Zahl der Insolvenzen steigt auf 879: Höchster Wert in 2022 & 23 % Anstieg

Nach den Daten des IWH-Insolvenztrends, die meist fundiert vor der Veröffentlichung der staatlichen Statistiken zur Verfügung gestellt werden, lag die Anzahl der Insolvenzen bei Personen- und Kapitalgesellschaften in Deutschland im Dezember 2022 bei 879, was einen Anstieg von 23 % zum Vorjahresniveau bedeutet. Dennoch bleibe die Anzahl unter dem langjährigen Mittelwert. Insbesondere gab es im Vergleich zu 2020 sogar einen leichten Rückgang.

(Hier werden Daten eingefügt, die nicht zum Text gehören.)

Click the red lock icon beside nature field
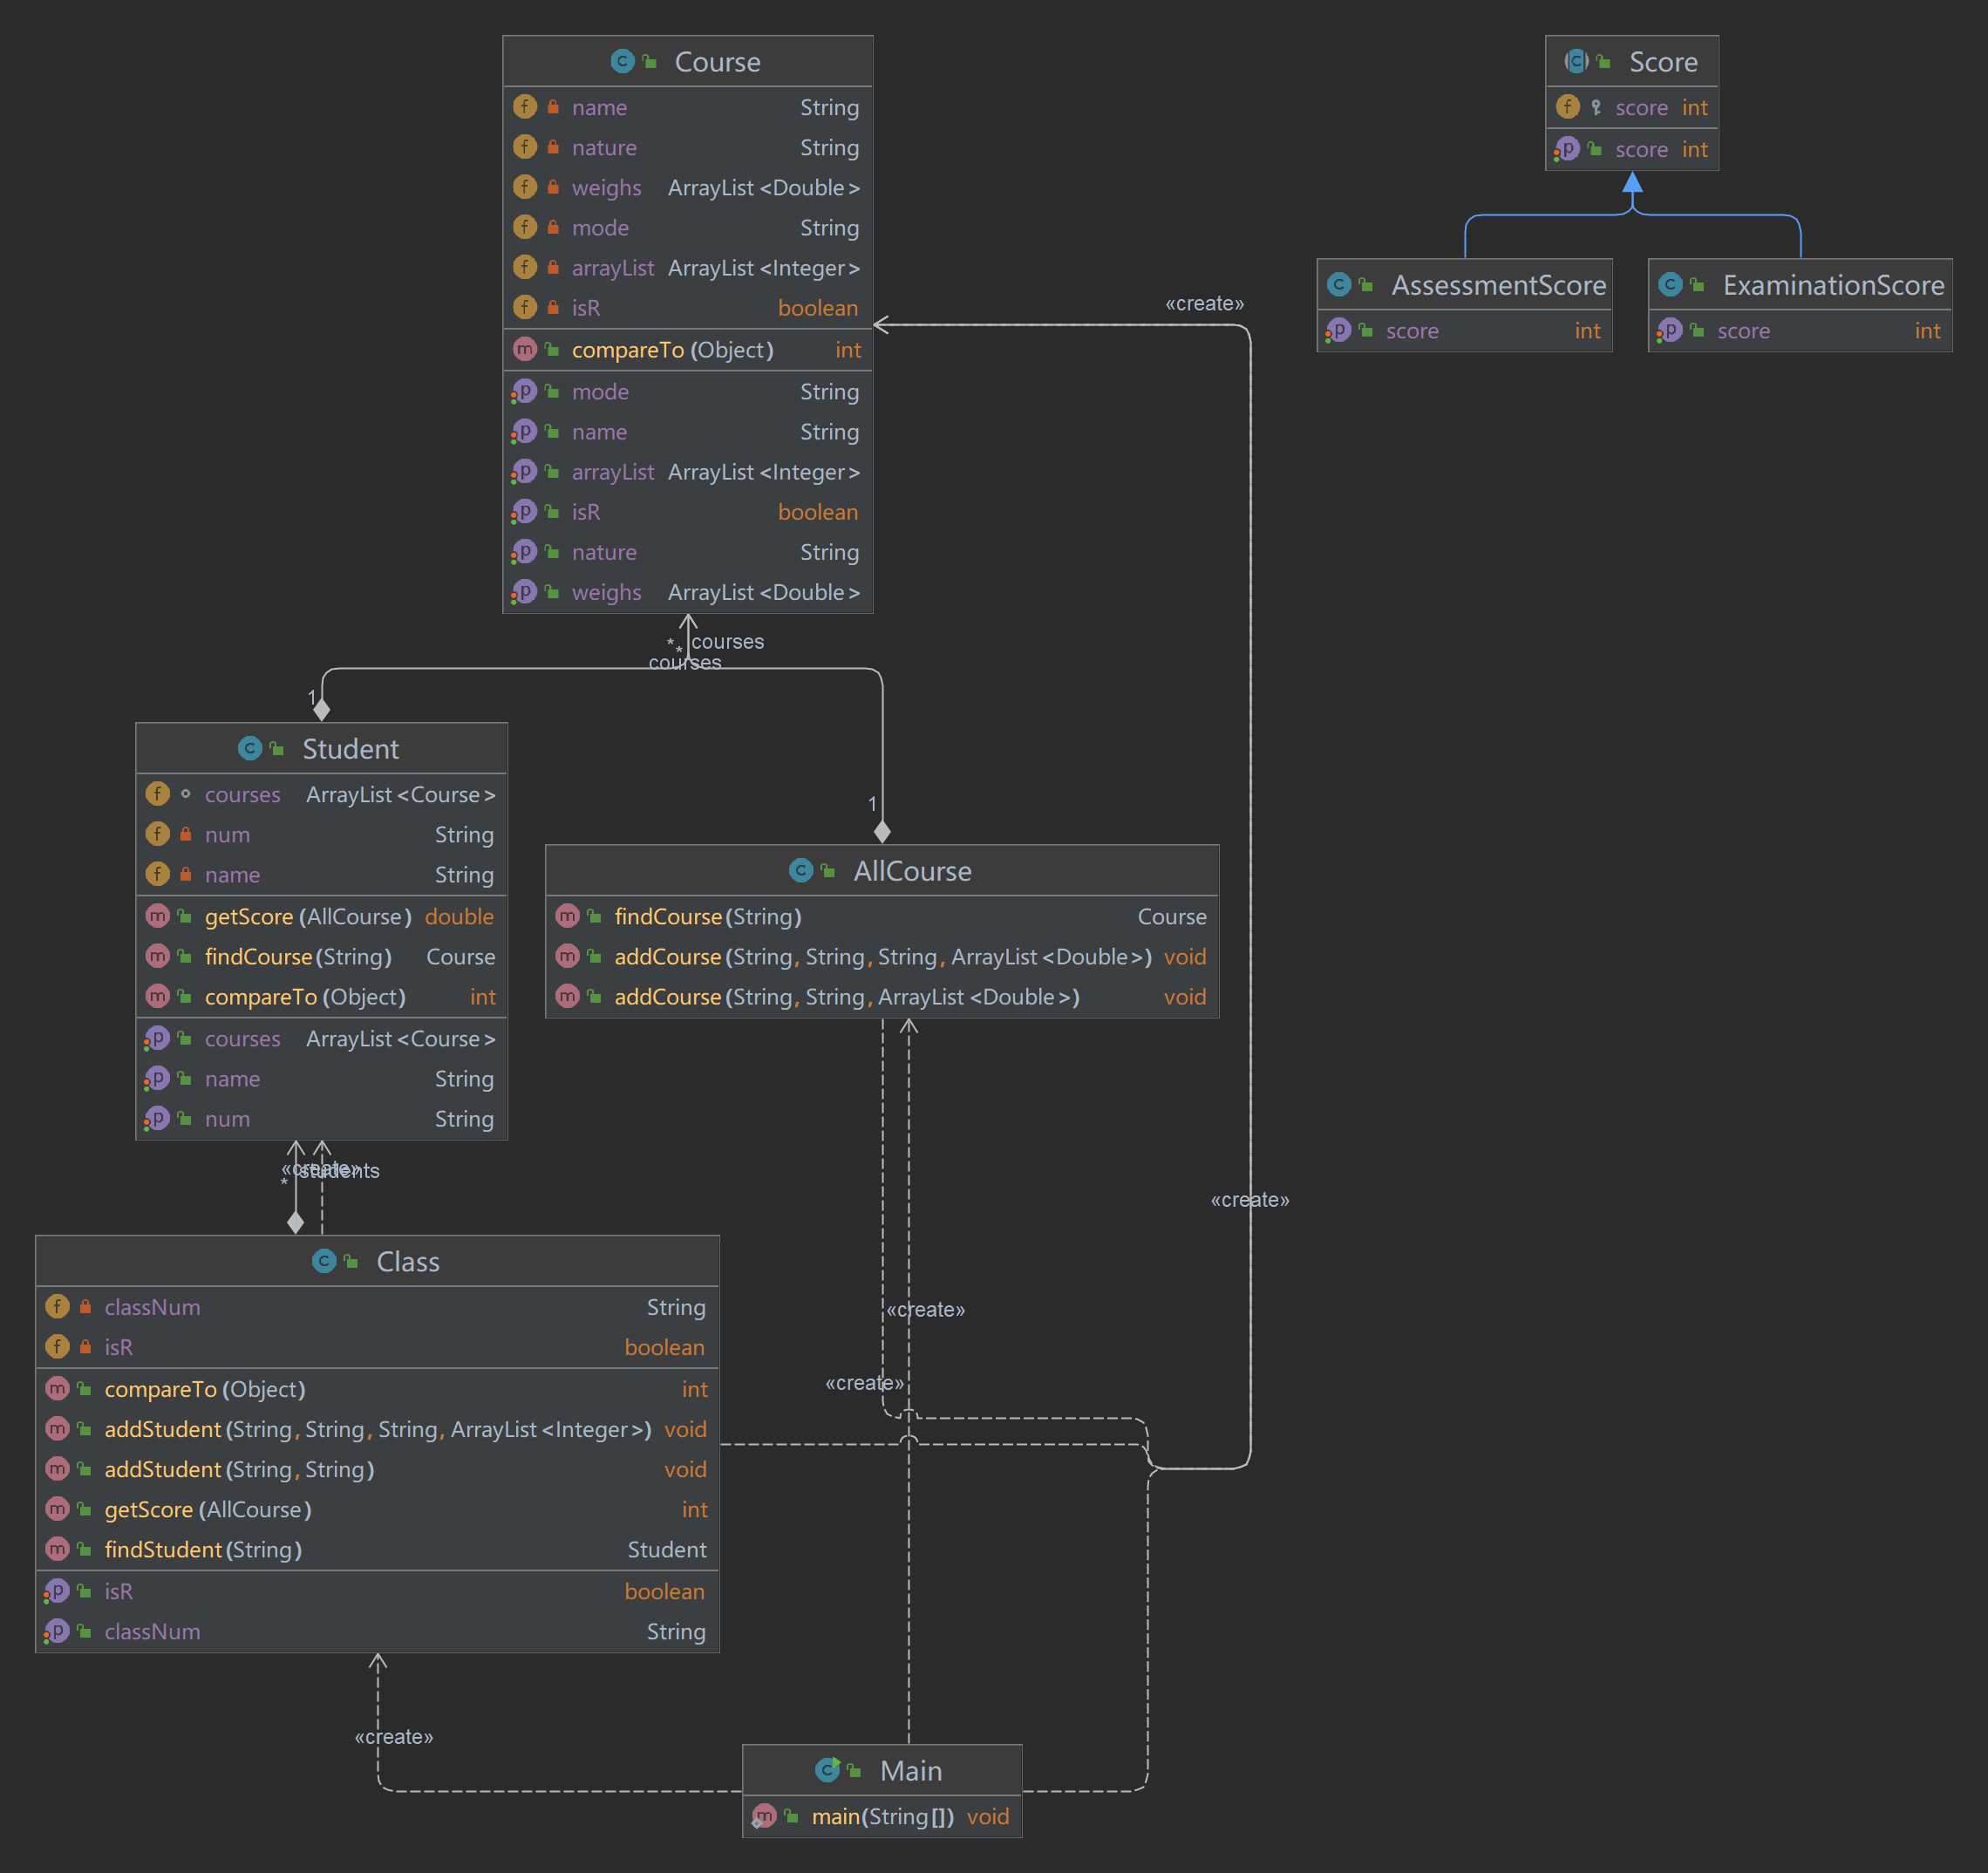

Im Durchschnitt der Jahre 2015 bis 2019 gab es jährlich im Dezember 968 Insolvenzen im Bereich der Personen- und Kapitalgesellschaften. In den größten 10 % der Unternehmen waren demnach rund 9000 Arbeitsplätze betroffen, was ebenfalls gemeinsam mit dem November deutlich über den Zahlen des gesamten Jahres liegt.

Insolvenzen in Deutschland

 

Insolvenzen auf „vergleichsweise niedrigem Niveau“

Leiter der IWH-Abteilung Strukturwandel und Produktivität Steffen Müller äußerte sich rückblickend verhalten optimistisch:

„Sowohl die Zahl der insolventen Personen- und Kapitalgesellschaften als auch der in diesen Unternehmen betroffenen Jobs lagen im Jahr 2022 auf vergleichsweise niedrigem Niveau“

Zwar gab es somit im Dezember 2022 einen deutlichen Anstieg. Dennoch sei das jahrelange Mittel gerade erreicht. Die Anzahl der Insolvenzen spiegelt noch nicht die Bedenken wider, die in der Wirtschaft bestehen. Erst gestern berichteten wir über die Sorgen der Selbstständigen, die nach dem ifo-Geschäftsklimaindex wieder mehr Zuversicht verspüren, existenzielle Ängste jedoch omnipräsent sind.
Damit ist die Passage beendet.